Fair enough, but the practice is more common than anyone wants to
admit.  The issue must be faced at some point.

>That said, I suppose that a merge utility that
>understands how to merge a file containing lines
>in a non-ISO-LATIN character set might also fall
>into the category of a diff3 replacement and that
>such files might be considered 'binary' by some


>> >This time around I just do not see anything that
>> >would preclude such an approach of using an
>> >external diff3 hint 'replacement' program for
>> >doing a 'cvs update -jtag1 -jtag2' operation.
>> >I will stipulate that such a program will likely
>> >need to live on the server and furthermore that it
>> >would not be interactive.
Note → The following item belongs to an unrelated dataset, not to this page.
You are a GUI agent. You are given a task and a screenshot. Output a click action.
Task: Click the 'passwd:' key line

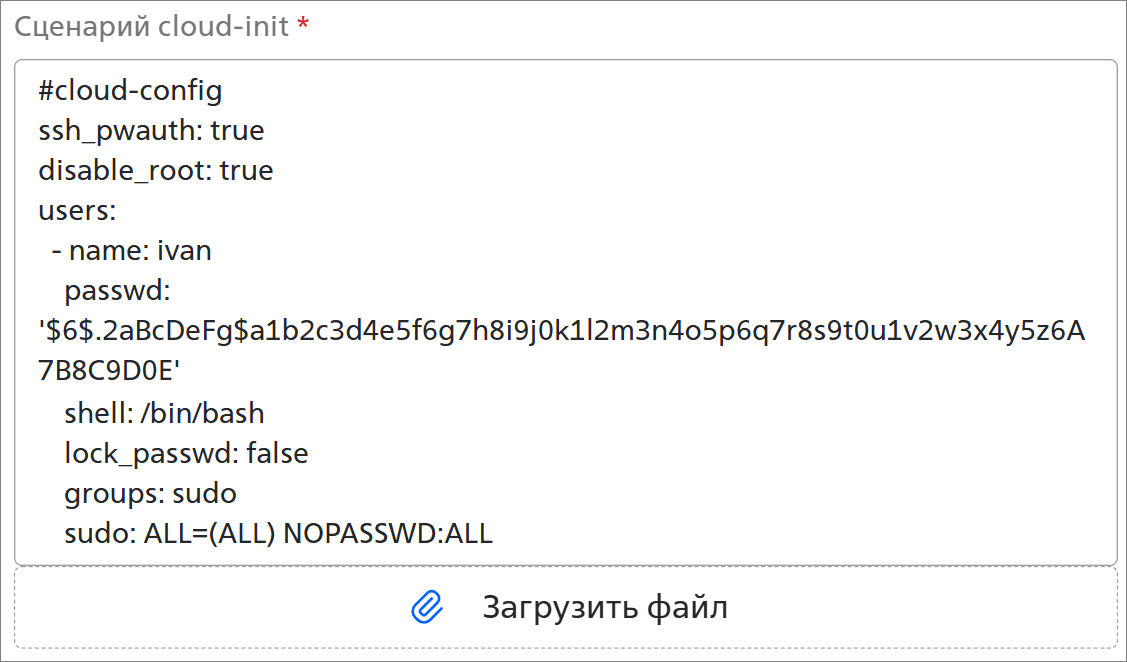(117, 291)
In the absense of
>> >finding such a program, CVS would likely resort to
>> >using diff3 as a fallback, so its arguments would
>> >likely need to match those of the diff3 program
>> >itself... at least to the extent that cvs currently
>> >uses various arguments to diff3.
>> I don't believe that such a program MUST live on
>> the server.

>The changes needed to allow the client-side to do
>a merge are very large. I am not willing to
>stipulate an implementation that would allow CVS
>to deal with an interactive merge operation for a
>random 'cvs update' command. The repository would
>have a lock open for too long in that case.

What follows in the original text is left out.